Ob ADAC GT Masters, GT-Weltmeisterschaft oder Blancpain Endurance Series: Das System der Weltmotorsportbehörde FIA zur Einstufung von GT-Rennfahrzeugen im Sinne der Chancengleichheit, genannt Balance of Performance (kurz: BoP), gerät immer wieder in die Kritik. Zuletzt bedingte die Auslegung desselben den Rückzug dreier Rennställe aus der deutschen GT3-Meisterschaft, in der heuer auch der ehemalige Formel-1-Fahrer Karl Wendlinger an den Start ging. Der Österreicher offenbarte unlängst in einem Gespräch mit Motorsport-Magzin.com seinen Unmut über das viel diskutierte Konzept.

Hersteller lassen Offenheit missen

"Die Balance of Performance ist schlichtweg nicht zu gebrauchen. Sie garantiert alles andere als ein faires Kräfteverhältnis", so Wendlinger freimütig. Der Kufsteiner begann seine Sportwagenkarriere 1997 in der damaligen FIA-GT-Meisterschaft. Im Laufe der Jahre ist er zu einem festen Bestandteil der Szene geworden und hat zahlreiche Titel gewonnen sowie unzählige Erfahrungen gesammelt. Ferner führte er aus: "Das Problem ist folgendes: Kein Hersteller legt bei Einstufungstestfahrten die Karten auf den Tisch; keiner zeigt, was sein Auto wirklich zu leisten imstande ist."

Dies habe der heute 43-Jährige speziell in seiner Zeit bei dem Schweizer Team Swiss Racing miterlebt. Von 2010 bis 2011 war er unmittelbar an der Entwicklung der eigens für die GT1-Weltmeisterschaft konzipierten Rennversion des Nissan GT-R beteiligt. "Damals ist Nissan zu den Tests gegangen und war so ehrlich, den Wagen an seine tatsächliche Leistungsgrenze zu bringen - aus Wettbewerbssicht ein großer Fehler." Das beste Resultat mit dem schweren Nippon-Brummer landete Swiss Racing 2010 im argentinischen San Luis in From eines siebenten Platzes. In der Folge sagten die Eidgenossen Nissan ab und wechselten zu Lamborghini.
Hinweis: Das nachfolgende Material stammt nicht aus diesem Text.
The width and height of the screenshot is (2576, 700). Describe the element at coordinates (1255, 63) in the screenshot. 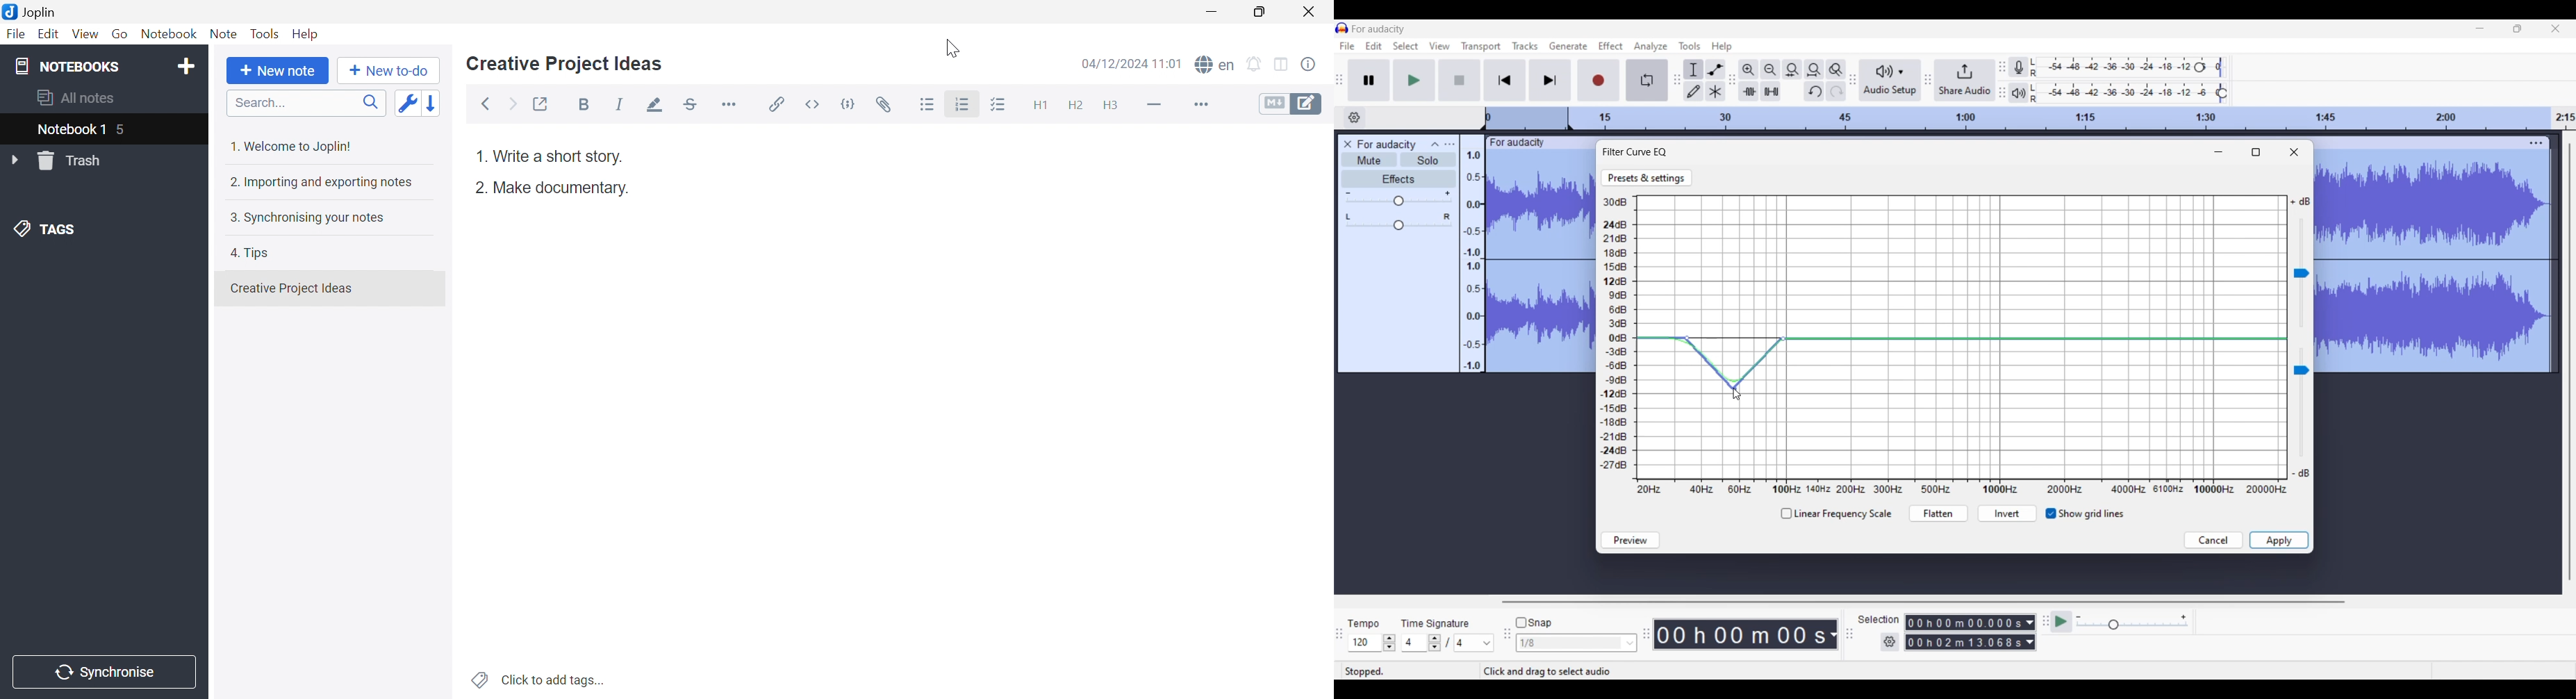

Für die Ingenieure sei das Tricksen bei Einstufungstests im Grunde das Einfachste der Welt, erklärte Wendlinger. "Das Notebook wird angeschlossen, die Leistung des Fahrzeugs über diverse Einstellungen herabgesetzt, und schon schaut es aus, als könne man nicht schneller. Wer sich auf diese Spielchen nicht einlässt, verliert - traurigerweise." Jedoch erlebt der GT-Zirkus den vermeintlichen Schummeleien zum Trotze aktuell ein Hoch: Die Rennsportkategorie GT3 - einst ins Leben gerufen von Sportwagen-Zampano Stéphane Ratel - ist schon jetzt eine der erfolgreichsten der Geschichte.